Reproduce the portion of the FTL Finance job posting starting at "Join our team, where" and ending at "across the nation!", copying it word for word.

Extract provided |
= = = =
Since 1996, FTL Finance has specialized in financing for residential HVAC and other home improvement projects. Based in the heart of Missouri, we take pride in empowering thousands of hardworking contractors nationwide to elevate their businesses and increase sales. At FTL Finance, our mission to make home improvement easier on everyone is demonstrated in our dedicated support teams, robust digital tools, and programs to help homeowners with all types of credit.

Join our team, where your expertise and strategic contributions will be welcomed in an environment that fosters growth, innovation, and success. Be part of a team that makes a real difference in the lives of contractors and homeowners across the nation!

This position is based in St. Charles, MO.

What You'll Do:

  • Own portfolio performance by analyzing cohort, vintage, and real-time trends to identify risks and opportunities across all credit tiers –– from prime to near-prime and credit-challenged customers
  • Develop and refine credit risk segmentation frameworks to improve risk differentiation, uncover mispriced or underperforming segments, and responsibly expand approvals in underserved or under-optimized segments
  • Define and manage portfolio-level targets for loss, yield, and risk-adjusted returns, ensuring alignment with business objectives
  • Design and implement dynamic, risk-based pricing strategies to optimize portfolio economics and capital allocation, balancing growth, risk, and profitability while improving offer attractiveness and customer acceptance
  • Lead development and enhancement of predictive credit models (PD / Expected Loss), incorporating new data sources to sharpen underwriting accuracy and reduce delinquencies through low-friction approaches that preserve a simple customer experience
  • Establish governance and structured testing frameworks (e.g., A/B testing, pilot programs) to validate strategy changes and drive disciplined decision-making
  • Evaluate and size opportunities to expand into new home improvement verticals, providing strategic recommendations on capital deployment
  • Translate analytics into executive-level insights while building scalable reporting, automation, and decision frameworks that elevate analytical rigor, drive innovation, and support continuous improvement across the organization

What You'll Bring:

  • 8+ years of experience in credit risk, portfolio strategy, or risk-based pricing within consumer lending, fintech, or specialty finance
  • Proven track record of owning portfolio-level decisions and driving measurable improvements in performance (e.g., reducing losses, improving pricing, increasing returns)
= = = =
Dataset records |
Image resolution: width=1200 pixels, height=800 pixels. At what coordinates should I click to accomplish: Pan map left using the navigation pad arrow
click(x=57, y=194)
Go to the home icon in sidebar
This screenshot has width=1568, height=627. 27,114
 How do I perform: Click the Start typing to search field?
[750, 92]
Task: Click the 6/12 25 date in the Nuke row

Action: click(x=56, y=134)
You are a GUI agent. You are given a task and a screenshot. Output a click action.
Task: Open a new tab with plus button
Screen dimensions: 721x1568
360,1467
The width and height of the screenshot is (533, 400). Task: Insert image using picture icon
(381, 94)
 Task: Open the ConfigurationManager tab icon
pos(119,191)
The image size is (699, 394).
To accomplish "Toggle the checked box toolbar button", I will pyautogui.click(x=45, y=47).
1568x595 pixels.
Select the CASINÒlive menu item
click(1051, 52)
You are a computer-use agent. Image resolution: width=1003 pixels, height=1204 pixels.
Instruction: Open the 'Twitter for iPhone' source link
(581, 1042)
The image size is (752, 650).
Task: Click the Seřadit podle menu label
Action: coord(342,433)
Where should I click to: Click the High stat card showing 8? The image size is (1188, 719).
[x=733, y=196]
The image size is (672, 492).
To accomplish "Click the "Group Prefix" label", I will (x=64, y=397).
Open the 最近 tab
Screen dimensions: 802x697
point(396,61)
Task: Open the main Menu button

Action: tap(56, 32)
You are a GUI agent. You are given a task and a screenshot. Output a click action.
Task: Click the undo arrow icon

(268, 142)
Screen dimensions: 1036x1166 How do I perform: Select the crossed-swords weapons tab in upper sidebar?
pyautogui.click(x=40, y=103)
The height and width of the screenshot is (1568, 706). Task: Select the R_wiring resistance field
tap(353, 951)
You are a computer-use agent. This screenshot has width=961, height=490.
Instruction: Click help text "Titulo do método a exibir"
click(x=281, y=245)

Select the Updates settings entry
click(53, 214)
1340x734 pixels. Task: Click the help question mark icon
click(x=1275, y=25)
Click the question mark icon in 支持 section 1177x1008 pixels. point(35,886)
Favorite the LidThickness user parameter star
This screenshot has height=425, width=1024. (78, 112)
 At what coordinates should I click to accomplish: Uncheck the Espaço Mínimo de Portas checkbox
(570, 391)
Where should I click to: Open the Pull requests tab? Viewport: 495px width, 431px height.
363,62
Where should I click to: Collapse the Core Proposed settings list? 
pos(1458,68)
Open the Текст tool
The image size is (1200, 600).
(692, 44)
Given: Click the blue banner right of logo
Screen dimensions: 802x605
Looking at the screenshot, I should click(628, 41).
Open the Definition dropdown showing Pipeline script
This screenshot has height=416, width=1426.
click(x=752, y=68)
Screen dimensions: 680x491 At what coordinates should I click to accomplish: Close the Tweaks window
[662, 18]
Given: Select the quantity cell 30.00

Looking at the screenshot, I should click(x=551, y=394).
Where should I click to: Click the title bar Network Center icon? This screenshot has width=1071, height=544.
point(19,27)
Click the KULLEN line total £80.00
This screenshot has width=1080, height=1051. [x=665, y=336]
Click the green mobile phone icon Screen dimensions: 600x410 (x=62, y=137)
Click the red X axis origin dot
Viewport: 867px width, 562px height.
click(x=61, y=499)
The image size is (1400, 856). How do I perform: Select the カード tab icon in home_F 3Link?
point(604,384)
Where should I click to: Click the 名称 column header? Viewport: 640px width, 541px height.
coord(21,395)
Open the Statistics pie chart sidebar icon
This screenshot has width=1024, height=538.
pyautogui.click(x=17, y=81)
= = = =
Exercise answer |
Join our team, where your expertise and strategic contributions will be welcomed in an environment that fosters growth, innovation, and success. Be part of a team that makes a real difference in the lives of contractors and homeowners across the nation!